→ Text for analysis
*** Block opens ***
A number of factories have been opened during this time to boost production for export and already, Uganda is selling more, especially to her neighbours.

Experts have used this opportunity to agitate for youth skilling and employment, which they say if ignored could see a number of Ugandans slide back into abject poverty in the immediate to short-term.

The youth constitute about 75% of the population.

"The best way forward would be for the youth to create their own jobs, but the problem is that they don't have the skills and capital to do it," Japheth C. Kawanguzi, the Innovation Village team leader, said.

Through their maker space platform — MoTIVE — the Innovation Village launched the largest youth creative space in East Africa recently.

This is aimed at skilling the youth in wood, media, film, entertainment, art production and entrepreneurship. 

Motive is a community of more than 300 artisans in metal, wood, fashion, art, film and media interested in gaining skills for quality production and entrepreneurship.

Kawanguzi said since the biggest percentage of youth has no advanced academic qualifications, the centre would teach them new skills and help them turn into formidable entrepreneurs.

He said these (youth) would form a big sustainable base for production, in support of the Buy Uganda Build Uganda (Bubu) initiative and the ongoing import substitution efforts.

"We have a couple of large organisations that buy in bulk, and we believe they could start buying locally and support local artisans," Kawanguzi said.
*** Block closes ***
→ Provided material
*** Block opens ***
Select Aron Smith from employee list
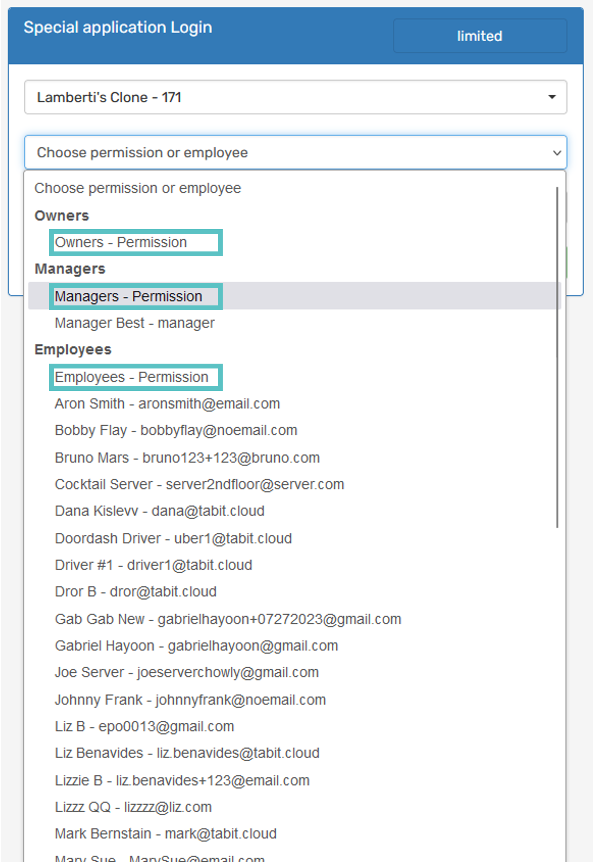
*** Block closes ***
→ Activity
From the text on youth skilling in Uganda, return verbatim the passage that begins with the words containing "He said these" and ends with "import substitution efforts.".

→ Written answer
He said these (youth) would form a big sustainable base for production, in support of the Buy Uganda Build Uganda (Bubu) initiative and the ongoing import substitution efforts.